NEW LONDON, Conn. — Amtrak will begin the long-anticipated replacement of the nearly 100-year-old Thames River railroad drawbridge this month.

The $76 million project will take two years to complete, beginning with work under water. It is the largest single capital improvement Amtrak will make to the Northeast Corridor during this time, Amtrak officials said.

The bridge, built in 1919, has been known to get stuck in an open or closed position, delaying train passengers on their way to New York or Boston, or barring large boats from accessing the river.

As it works now, the bascule bridge rises from a hinge at one end to make way for vessels, using a 4-million-pound counterweight. But the bridge is feeling the passage of time.

“The bridge is arthritic,” said Project Manager Peter Finch. “Its joints are very worn.”
The bridge opened about 2,500 times in 2005.

The drawbridge will be replaced by a more efficient, vertical-lift bridge, similar to bridges over the Quinnipiac River and Cape Cod Canal, Finch said. Instead of pivoting, it will rise like an elevator between two towers so that the clearance for vessels is as high as the Gold Star bridge, Finch said. It also will have a new track and walkways.

Amtrak has awarded a $60 million contract to Cianbro Corp. of Pittsfield, Maine, for the project. The rest of the project costs are for engineering design and Amtrak work forces, said Amtrak spokesman Cliff Black.

Cianbro, which also has offices in Bloomfield, set up an office trailer and started bringing materials to a staging area on the New London side of the river this week, Finch said.
The first part of the project, beginning this month, involves installing seven cables, which will control signal lights for trains crossing the river. Divers will bury the cables more than 40 feet under the channel, according to requirements set by the Army Corps of Engineers, Finch said.

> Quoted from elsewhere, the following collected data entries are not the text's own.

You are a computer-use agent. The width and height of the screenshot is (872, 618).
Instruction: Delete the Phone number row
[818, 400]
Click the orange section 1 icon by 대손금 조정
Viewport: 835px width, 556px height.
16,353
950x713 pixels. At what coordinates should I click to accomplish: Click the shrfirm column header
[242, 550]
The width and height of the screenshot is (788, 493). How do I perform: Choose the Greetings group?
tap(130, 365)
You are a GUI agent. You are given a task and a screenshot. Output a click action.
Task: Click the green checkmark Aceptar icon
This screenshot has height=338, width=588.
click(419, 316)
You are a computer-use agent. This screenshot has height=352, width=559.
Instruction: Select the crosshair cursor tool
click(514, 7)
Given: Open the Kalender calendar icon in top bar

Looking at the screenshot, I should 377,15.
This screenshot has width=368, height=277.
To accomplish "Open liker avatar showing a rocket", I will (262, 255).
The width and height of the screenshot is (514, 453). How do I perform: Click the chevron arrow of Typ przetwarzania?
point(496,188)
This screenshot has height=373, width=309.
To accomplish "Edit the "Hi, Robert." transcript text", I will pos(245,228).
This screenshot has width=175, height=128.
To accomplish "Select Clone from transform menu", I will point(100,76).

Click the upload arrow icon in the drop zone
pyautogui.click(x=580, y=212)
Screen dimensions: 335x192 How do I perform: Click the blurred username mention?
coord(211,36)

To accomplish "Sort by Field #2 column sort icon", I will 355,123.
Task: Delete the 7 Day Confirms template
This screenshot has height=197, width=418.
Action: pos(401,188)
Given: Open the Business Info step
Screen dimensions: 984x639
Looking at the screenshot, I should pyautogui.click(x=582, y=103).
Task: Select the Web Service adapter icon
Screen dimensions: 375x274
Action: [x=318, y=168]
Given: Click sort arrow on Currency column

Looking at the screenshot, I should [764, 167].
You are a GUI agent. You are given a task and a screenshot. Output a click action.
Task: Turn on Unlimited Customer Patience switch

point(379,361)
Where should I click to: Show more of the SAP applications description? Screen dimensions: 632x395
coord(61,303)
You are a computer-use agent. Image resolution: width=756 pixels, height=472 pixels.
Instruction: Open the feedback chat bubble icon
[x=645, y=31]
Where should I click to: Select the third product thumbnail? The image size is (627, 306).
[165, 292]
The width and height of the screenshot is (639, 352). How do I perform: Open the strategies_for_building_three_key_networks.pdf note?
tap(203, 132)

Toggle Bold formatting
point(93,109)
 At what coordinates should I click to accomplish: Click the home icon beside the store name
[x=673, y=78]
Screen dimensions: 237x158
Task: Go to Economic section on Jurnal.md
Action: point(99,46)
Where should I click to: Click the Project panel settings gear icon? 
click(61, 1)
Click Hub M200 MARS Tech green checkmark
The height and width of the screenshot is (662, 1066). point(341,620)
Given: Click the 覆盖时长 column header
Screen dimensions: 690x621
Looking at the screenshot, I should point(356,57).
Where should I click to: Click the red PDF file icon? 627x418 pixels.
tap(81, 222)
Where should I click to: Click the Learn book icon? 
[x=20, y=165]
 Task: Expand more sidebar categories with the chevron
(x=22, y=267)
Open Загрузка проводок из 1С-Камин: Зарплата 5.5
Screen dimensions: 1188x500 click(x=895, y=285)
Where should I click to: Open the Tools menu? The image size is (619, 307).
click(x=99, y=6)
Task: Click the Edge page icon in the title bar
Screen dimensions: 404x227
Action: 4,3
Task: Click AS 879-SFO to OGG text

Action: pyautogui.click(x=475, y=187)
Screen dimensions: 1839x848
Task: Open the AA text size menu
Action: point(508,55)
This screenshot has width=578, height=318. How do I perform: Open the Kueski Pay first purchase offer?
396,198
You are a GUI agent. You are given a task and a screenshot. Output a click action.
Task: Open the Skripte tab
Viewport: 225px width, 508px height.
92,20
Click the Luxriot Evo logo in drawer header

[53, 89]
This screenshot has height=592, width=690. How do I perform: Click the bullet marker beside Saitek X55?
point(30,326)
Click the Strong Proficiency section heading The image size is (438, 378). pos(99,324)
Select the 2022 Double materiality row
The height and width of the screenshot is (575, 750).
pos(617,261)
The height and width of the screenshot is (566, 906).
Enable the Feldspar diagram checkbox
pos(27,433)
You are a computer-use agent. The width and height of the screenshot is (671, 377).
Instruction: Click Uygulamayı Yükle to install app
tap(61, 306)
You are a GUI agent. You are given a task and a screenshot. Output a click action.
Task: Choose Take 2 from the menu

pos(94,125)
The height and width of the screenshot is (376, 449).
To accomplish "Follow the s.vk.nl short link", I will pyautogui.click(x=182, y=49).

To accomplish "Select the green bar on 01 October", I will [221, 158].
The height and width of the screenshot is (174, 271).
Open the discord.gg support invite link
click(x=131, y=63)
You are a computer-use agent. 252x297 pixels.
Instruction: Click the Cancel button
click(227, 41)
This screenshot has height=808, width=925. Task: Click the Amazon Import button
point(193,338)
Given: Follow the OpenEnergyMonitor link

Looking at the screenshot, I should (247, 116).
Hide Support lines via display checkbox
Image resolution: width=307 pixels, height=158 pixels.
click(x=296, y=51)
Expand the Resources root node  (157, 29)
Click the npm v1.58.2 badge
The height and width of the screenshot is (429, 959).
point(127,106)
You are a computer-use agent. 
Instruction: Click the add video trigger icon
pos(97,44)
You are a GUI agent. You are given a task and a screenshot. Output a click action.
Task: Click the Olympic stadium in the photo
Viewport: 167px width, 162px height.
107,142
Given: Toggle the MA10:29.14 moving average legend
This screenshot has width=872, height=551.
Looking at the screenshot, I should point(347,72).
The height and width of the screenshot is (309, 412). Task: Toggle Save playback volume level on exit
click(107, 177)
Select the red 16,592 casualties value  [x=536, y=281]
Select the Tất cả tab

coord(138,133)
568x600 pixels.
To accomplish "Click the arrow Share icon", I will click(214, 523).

It will be another month or two until construction is visible above the water line, when workers will begin modifying the bridge to handle the new structure, Finch said.
The drawbridge won’t be replaced until the fall of 2007. Over a 12-day period, a 188-foot-long, 35-foot-wide, vertical lift that weighs 1,250 tons will be floated into place on barges from Long Island Sound and attached to the bridge.

That section of Amtrak’s Northeast Corridor will be closed for four days, Amtrak officials said. They plan to use buses to carry passengers to trains traveling between New York and Boston.

Ross Capon, executive director of the National Association of Railroad passengers, a private, pro-railroad lobbying group, said the replacement has been long overdue.

“They’re still, in a sense, in a race with time,” he said. “It has lasted way past its expected lifetime. The proliferation of recreational boat traffic is way above what it was designed for.”

The project is the first of three major bridge replacements Amtrak plans over the next 10 years. The others are the moveable Niantic River Bridge and the Pattagansett/Miamicock River fixed bridge in Niantic.

Work on the Niantic River Bridge is scheduled to begin in 2007.